Помню, он напоил одну даму, и она двигаться не могла. Он делил женщин на «дам» и «не дам». Я пришел в назначенное время, а он сказал, что надо бежать к жене и предложил мне ввести ей по-нашему, по-рабочему – у него остались пролетарские обороты после работы в заводской многотиражке. Я не смог бы при всем желании: она блевала так, что съеденная закуска долетала до потолка.
Помню, он пришел на Марксистскую в панике: жена (первая) приезжает из Тулы, а он поймал мандавошек. Я, говорит, их и одеколоном, и керосином, а толку нет. Что делать? Я ему сказал, что «поймал мандавошек» - это грубо, на флоте говорили «поймал блондинок». Тебе,говорю, нужны две сестрички – Поля и Таня. А «Что делать?» - это работа Ленина.
Что ты городишь, вскричал поэт. Я объяснил: Поля и Таня – это полетань, продается во всех аптеках. Пошли с ним в аптеку, а он стыдится спрашивать. Тогда я спросил: - У вас есть две сестрички – Поля и Таня? - Продавщица хихикнула: - Выбивайте 49 копеек.
Другое приключение было у троих: у Юры, у покойного работника отдела писем «Известий» Кошехлебова и у покойного сотрудника журнала «Советская милиции» Маципуры, который, кстати, пробуравил свой партийный билет, говоря всем, что он пробит вражеской пулей (его призвали в 1946 году). Надо сказать, что Маципура с красным удостоверением шнырял на трех вокзалах, освобождая из милиции за бутылку «парашютистов» - мешочников, приезжавших в Москву за продуктами.
Так вот, Юра, Маципура и Кошехлебов решили взять на троих проститутку на трех вокзалах и выянить, кто из них лучший садун. Все происходило на квартире Кошехлебова.
Маципура взялся помыть женщину в ванной. Она сообщила оттуда: - Спекся! – Это он кончил ей на трудовую спину. Позже она всех похвалила. Они заплатили ей щедро.
Через три дня Маципура сообщил, что у него капает с конца. Ребята в панике, ко всем троим приезжают ненаглядные жены. Все трое поехали на Кировскую, в частную венерологическую лечебницу. У них взяли мазки, и доктор предложил прийти через два часа.
Несколько отвлекусь. На Таганке был в свое время вендиспансер имени Короленко. Там, ожидая приема, больной заметил: - Где справедливость? Все врачи – евреи, а больные – русские!
Как не вспомнить задушевную песню о желании иметь крепкую советскую семью: «Все ждала и верила, думала рожу, а потом проверила – с триппером хожу».
Итак, ребята ходят по Кировской, ощупывая через карман воспаленный член. Наконец, зашли. Стоят и ждут приговора.

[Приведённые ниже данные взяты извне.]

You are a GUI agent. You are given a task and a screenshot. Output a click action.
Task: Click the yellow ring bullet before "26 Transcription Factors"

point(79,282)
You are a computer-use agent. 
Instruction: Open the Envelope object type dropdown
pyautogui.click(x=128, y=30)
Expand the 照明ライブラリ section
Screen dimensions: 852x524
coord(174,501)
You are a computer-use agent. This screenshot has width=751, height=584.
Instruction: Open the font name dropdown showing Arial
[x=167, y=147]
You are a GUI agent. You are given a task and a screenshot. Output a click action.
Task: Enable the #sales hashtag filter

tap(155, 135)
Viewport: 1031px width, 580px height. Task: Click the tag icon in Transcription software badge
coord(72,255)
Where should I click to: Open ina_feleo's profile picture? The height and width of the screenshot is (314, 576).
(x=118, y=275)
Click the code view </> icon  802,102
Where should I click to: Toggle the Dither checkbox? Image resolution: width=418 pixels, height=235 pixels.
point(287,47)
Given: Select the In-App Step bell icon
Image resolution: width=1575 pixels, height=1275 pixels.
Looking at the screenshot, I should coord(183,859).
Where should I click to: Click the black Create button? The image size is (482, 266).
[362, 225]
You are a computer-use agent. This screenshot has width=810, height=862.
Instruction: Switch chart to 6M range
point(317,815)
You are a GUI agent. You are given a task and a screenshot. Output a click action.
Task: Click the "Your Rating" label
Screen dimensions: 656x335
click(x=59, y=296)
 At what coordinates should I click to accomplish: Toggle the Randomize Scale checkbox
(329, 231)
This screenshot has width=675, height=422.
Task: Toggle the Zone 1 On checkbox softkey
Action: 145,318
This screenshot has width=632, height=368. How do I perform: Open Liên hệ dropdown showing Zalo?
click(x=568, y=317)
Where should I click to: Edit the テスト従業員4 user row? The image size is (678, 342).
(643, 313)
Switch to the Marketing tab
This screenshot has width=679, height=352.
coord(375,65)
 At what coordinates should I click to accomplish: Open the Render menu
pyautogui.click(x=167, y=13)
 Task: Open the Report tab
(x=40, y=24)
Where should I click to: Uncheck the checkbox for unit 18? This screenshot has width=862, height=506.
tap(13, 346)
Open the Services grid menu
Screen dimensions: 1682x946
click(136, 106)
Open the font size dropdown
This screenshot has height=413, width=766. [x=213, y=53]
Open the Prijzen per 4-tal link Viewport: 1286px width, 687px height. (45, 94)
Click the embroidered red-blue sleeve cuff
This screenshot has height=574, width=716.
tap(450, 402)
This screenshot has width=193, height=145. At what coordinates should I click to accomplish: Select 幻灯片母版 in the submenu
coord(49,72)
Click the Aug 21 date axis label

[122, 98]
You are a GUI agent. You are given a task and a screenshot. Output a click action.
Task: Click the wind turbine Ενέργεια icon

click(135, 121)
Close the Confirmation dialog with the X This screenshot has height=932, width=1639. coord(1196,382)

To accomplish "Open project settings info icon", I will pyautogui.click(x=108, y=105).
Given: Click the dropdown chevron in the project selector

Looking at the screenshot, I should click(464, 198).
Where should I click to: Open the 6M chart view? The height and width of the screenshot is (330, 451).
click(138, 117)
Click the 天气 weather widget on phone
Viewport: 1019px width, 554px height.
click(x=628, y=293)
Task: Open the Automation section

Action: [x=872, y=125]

Как Юра рассказывал, доктор прокаркал: - Кто Маципура? – Я! – отозвался ветеран. Врач сказал: – У вас, Маципура, гонорея, у остальных засорение полового канала.
Маципура вскричал: - Почему у них нет? Мы сношали одну и ту же женщину! - Врач ответил: - Вы, видимо, первый макнули и сняли все сливки.
Сейчас те, кто еще не умер, постарели, и даже метафоры изменились. Раньше Юра пел: «Крокодил дядя Гена, член пониже колена, для девчонок прекраcный сюрприз». А сейчас, когда растегиваешь ширинку в туалете, шепчешь: - Самое главное – найти.